This gives us a dynamic programming recurrence: $dp[i][j] = dp[i — 1][j] + dp[i][j — 1]$ where $dp[i][j]$ is the number of ways to get to $(i, j)$. Note that this is exactly the same as the one given in the problem.

Now that we've reduced the problem, let's attack the path problem a bit harder. Currently, our solution is $O(i \cdot j)$, which will certainly not pass. Let's think of the path from $(1, 1)$ to $(i, j)$ as a string of the moves we make: D for down and R for right. This string must be of length $(i — 1) + (j — 1) = i + j — 2$, have exactly $i — 1$ of D, and exactly $j — 1$ of R. And our goal is now to count the number of different strings. A bit of combinatorics tells us that there are exactly $\dbinom{i + j — 2}{i — 1}$ or $\dbinom{i + j — 2}{j — 1}$ possible strings.
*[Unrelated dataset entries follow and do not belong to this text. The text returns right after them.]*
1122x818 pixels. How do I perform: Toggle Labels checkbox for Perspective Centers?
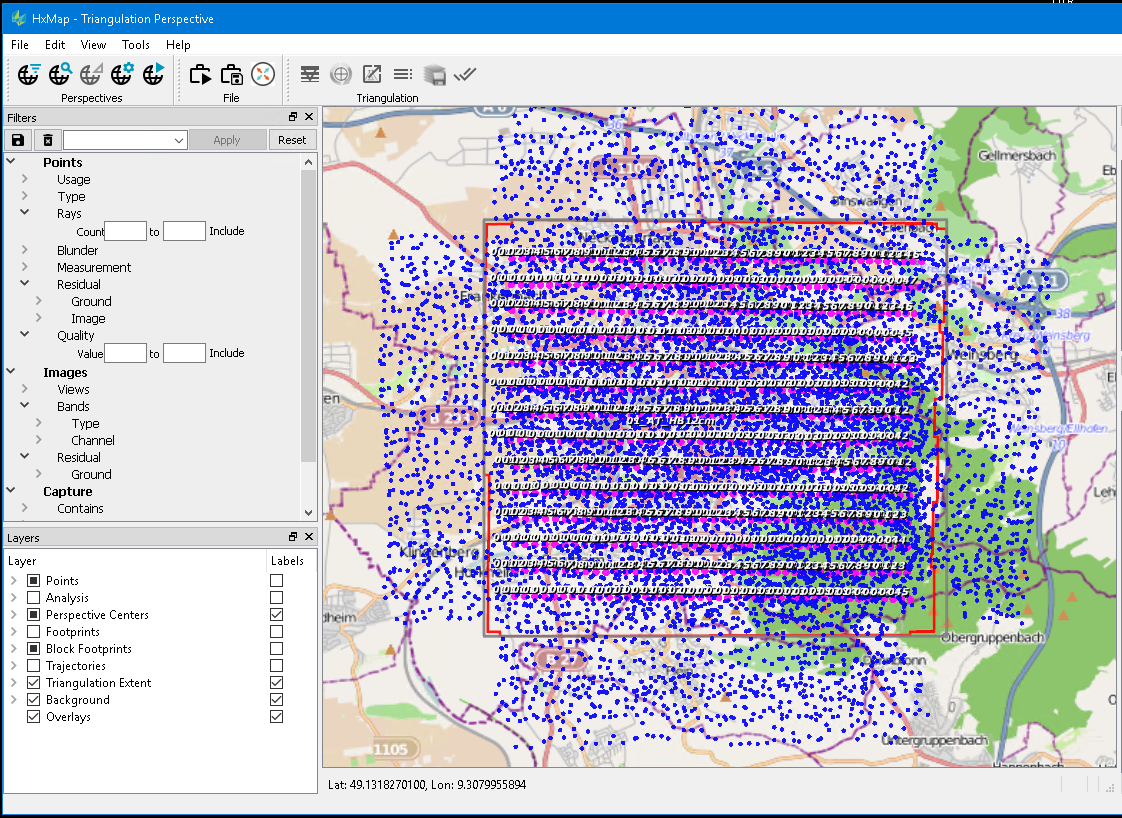pyautogui.click(x=276, y=615)
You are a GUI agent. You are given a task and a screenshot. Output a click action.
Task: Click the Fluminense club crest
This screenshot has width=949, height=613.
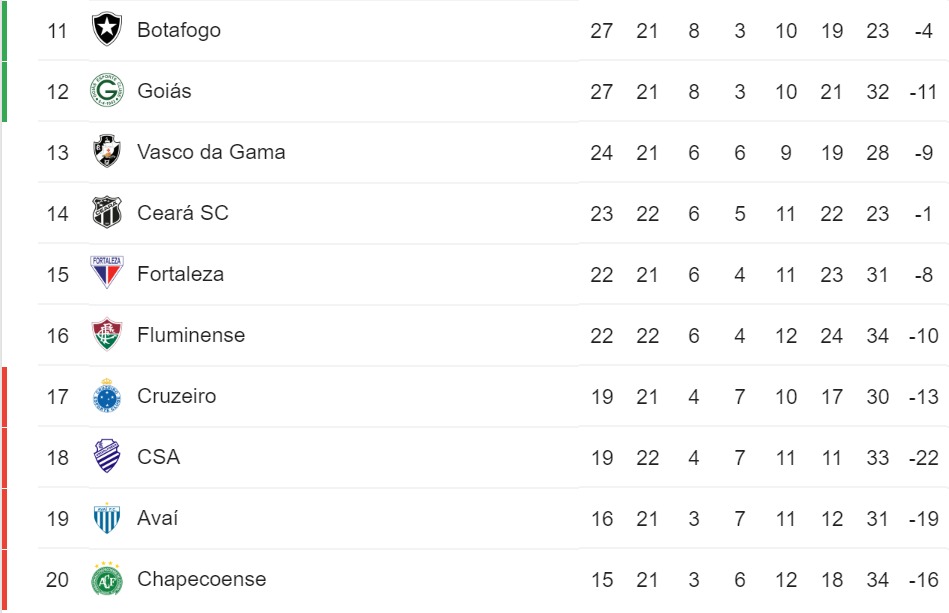(107, 334)
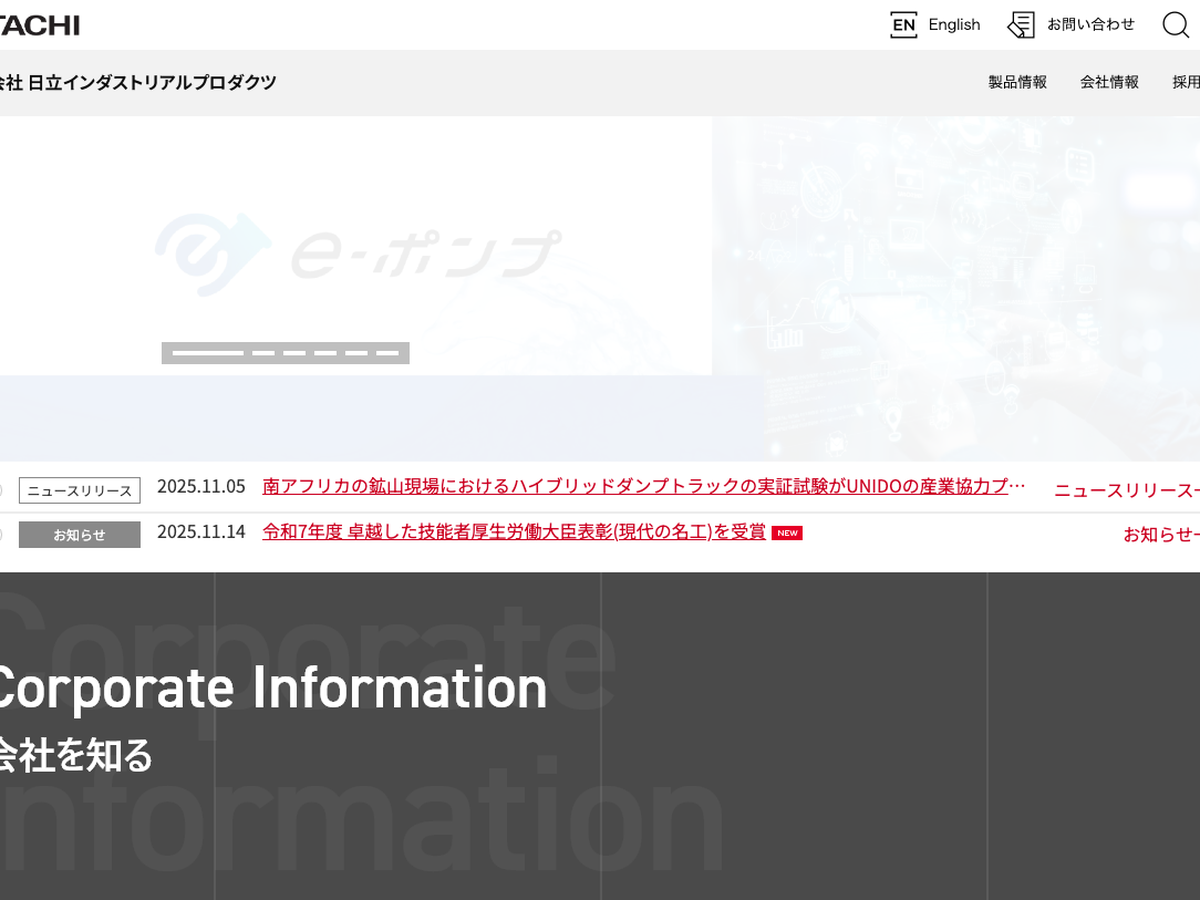Viewport: 1200px width, 900px height.
Task: Click the EN language icon
Action: (903, 25)
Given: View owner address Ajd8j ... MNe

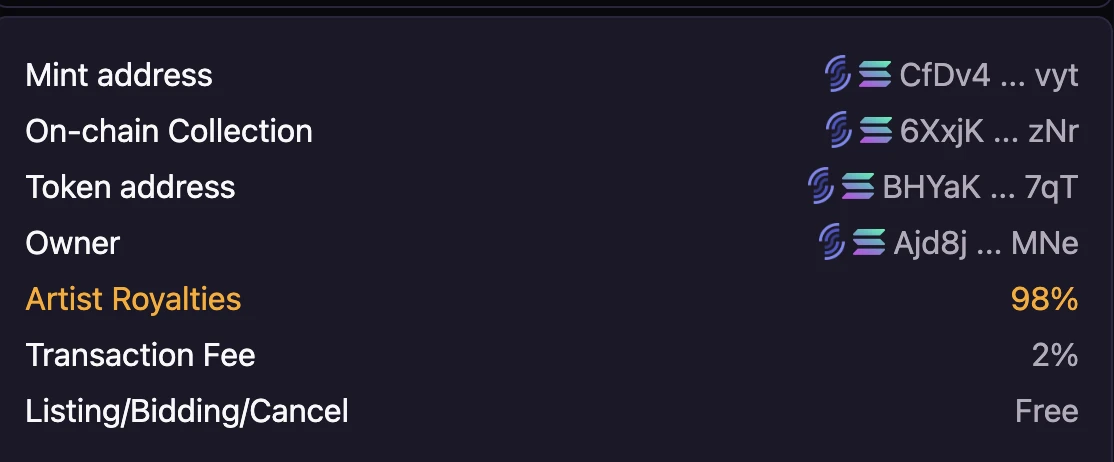Looking at the screenshot, I should pos(985,242).
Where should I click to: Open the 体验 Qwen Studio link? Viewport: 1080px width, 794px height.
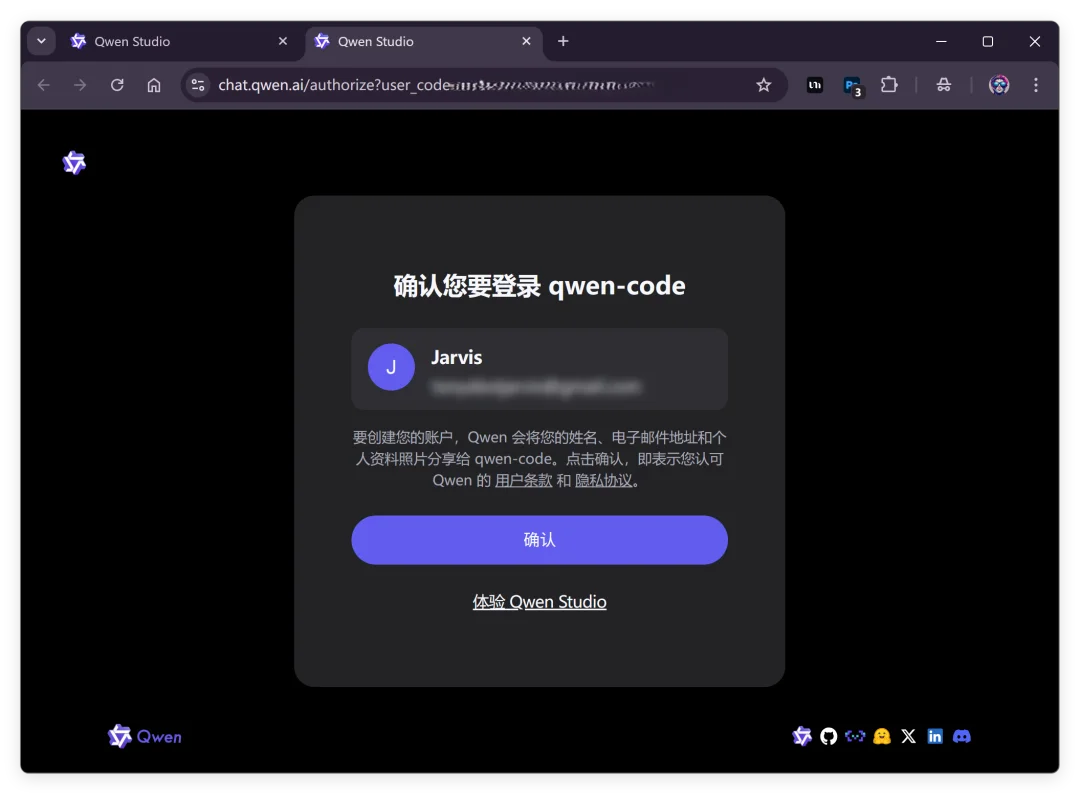tap(539, 601)
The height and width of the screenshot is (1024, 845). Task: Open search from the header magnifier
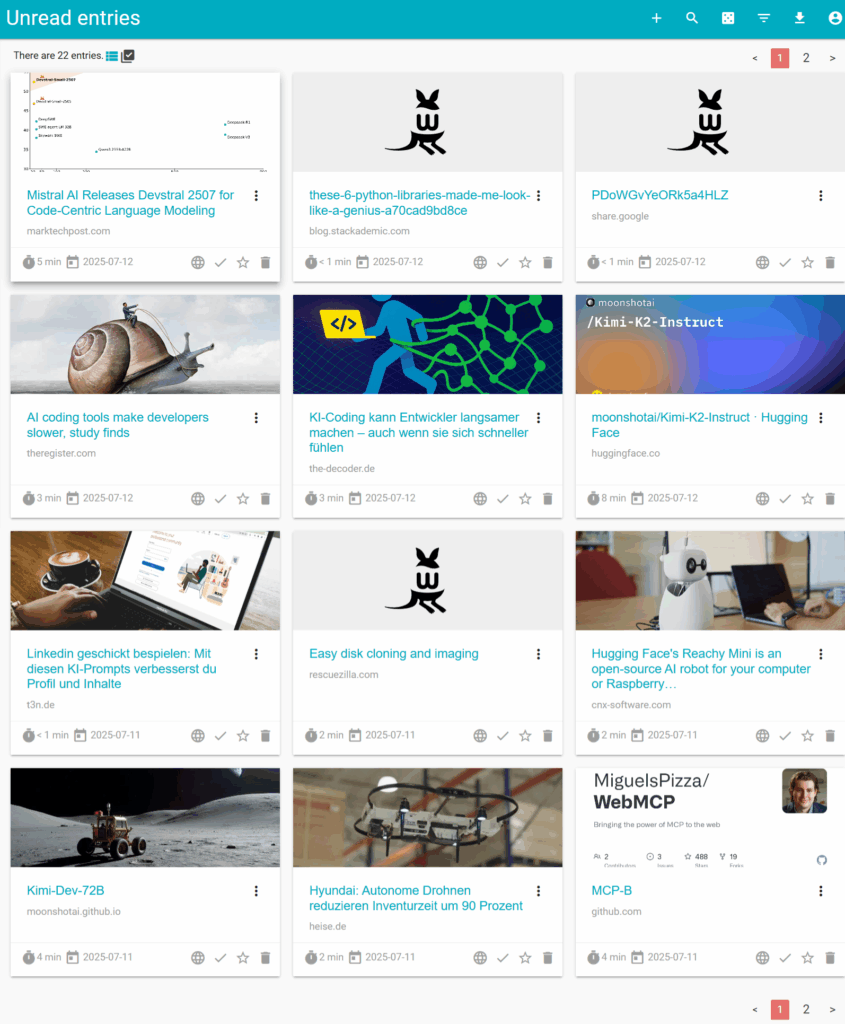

Now we just have to compute the answers under the tight memory conditions. $\dbinom{i + j — 2}{i — 1}$ is equal to $\dfrac{(i + j — 2)!}{(i — 1)!(i + j — 2 — (i — 1))!} = \dfrac{(i + j — 2)!}{(i — 1)!(j — 1)!}$. Computing factorials and inverse factorials can be done iteratively with $O(1)$ space and $O(i + j)$ time (although $O((i + j)\log{(10^9 + 7)})$ time is simpler).

My submission: [submission:83310114]

F

We can maintain the probability of ending in each tunnel iteratively. Let $a_i$ be the given probabilities for each turn $i$ from the input, and $p_i$ be the probability of ending at tunnel $i$ (for $i$ from $1$ to $n + 1$). Then $p_1$ is just $a_1$ because we have exactly that chance of ending in that tunnel. Otherwise, we have a $100 — a_1$ chance of advancing to tunnel $2$. Then, at tunnel $2$ we have a $(100 — a_1)a_2$ chance of stopping in tunnel $2$, and a $(100 — a_1)(100 — a_2)$ chance of advancing to tunnel $3$. More generally, the probability of stopping at tunnel $i$ is $p_i = (100 — a_1)(100 — a_2) \dots (100 — a_{i — 1})a_i = a_i \cdot \prod\limits_{k = 1}^{i — 1}(100 — a_k)$, where $a_{n + 1}$ is just $1$ because we have to stop there.

The final answer is then just the expected value, which is $\sum\limits_{k = 1}^{n + 1} k \cdot p_k$. Be careful with output (use setprecision with a large number of digits in C++) to make sure the jury knows your answer is correct because small-number accuracy is important here.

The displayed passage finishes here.